Module fails to load on some arrays on Baobab

Dear all

I have, since yesterday (the same code produced no errors before), an
issue on the yggdrasil cluster. I submit a slurm-job with 20
arrays on public-cpu. The slurm-job loads the following modules:

module load GCC/11.3.0 OpenMPI/4.1.4 R/4.2.1
module load rgdal/1.6-6

While some jobs run perfectly fine, for some others I get the
following error message:

Lmod has detected the following error: The following module(s) are unknown:

It seems that on some cpus the GCC module can not be loaded.
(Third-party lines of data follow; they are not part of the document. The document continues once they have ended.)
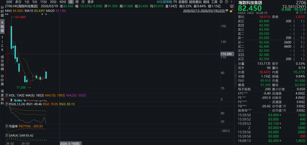Image resolution: width=307 pixels, height=145 pixels.
Task: Click the alert bell icon in quote panel
Action: 300,13
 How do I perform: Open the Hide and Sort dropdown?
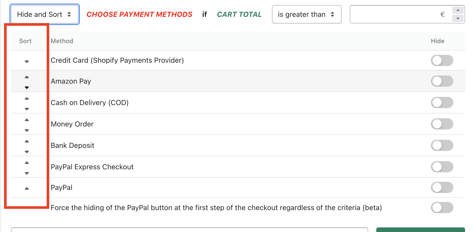(45, 14)
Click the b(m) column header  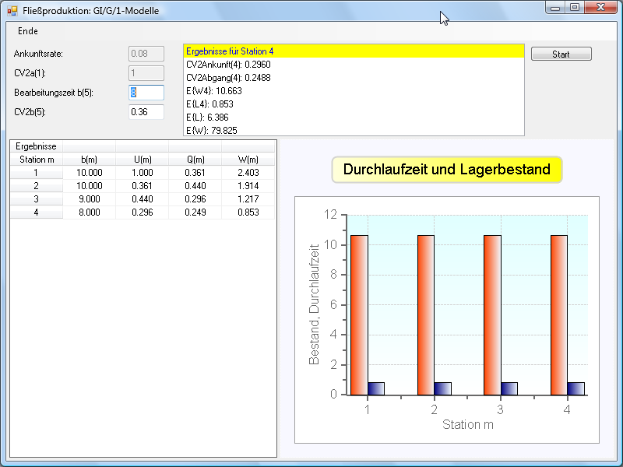coord(89,160)
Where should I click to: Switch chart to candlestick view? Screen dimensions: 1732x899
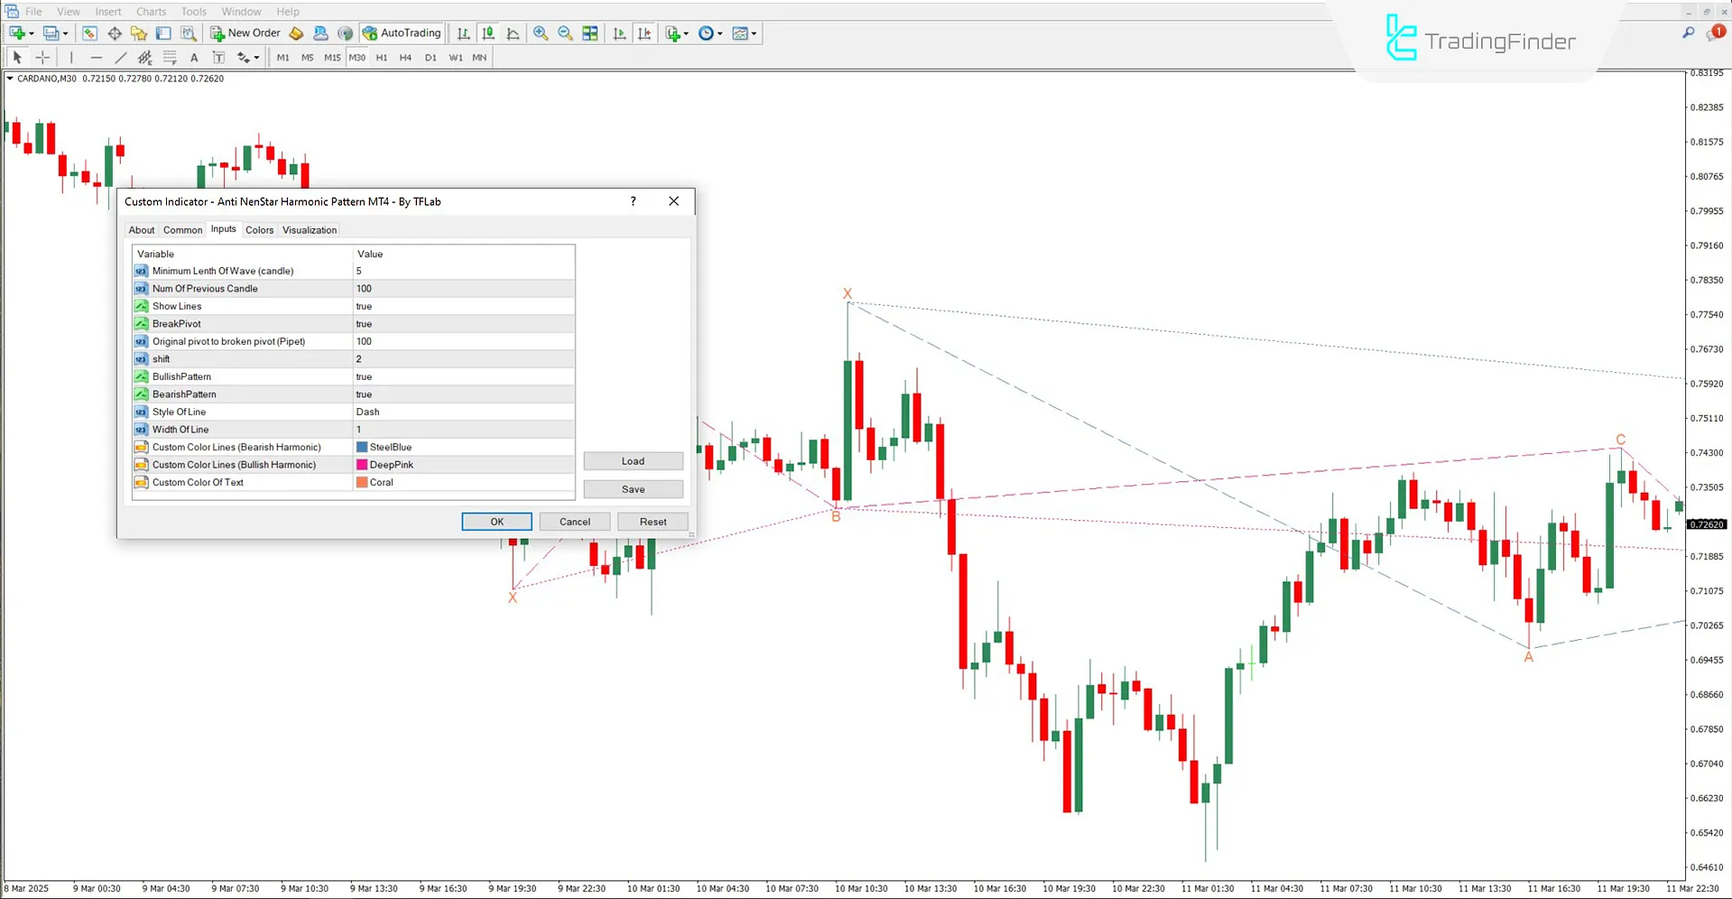point(488,33)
Any idea
how to address this issues?

thanks for your hlpe and best wishes, simon

Dear @Simon.Hug

By creating a problem in a category on HPC issues - HPC Community you automatically have a Template to fill, to ensure a good understanding for all and a quick answer, try to fill it as much as possible :pray:t3:

Could you give me more information about the node/jobID where you have this problem?

ooppss, this actually happened on baobab and not yggdrasil. best, simon

The job-id was 7644778: of the twenty (1-20) arrays that were started more than half ended with this error message, while a few went through. So for instance 7644778_18 ended with the error message, while 7644778_13 worked perfectly fine.

best wishes

Dear Simon,

Thank you for this information. Indeed, 2 nodes did not have the module available, this has been fixed.

We apologize for the inconvenience.

thanks for looking into this and fixing this problem. best wishes, simon

1 Like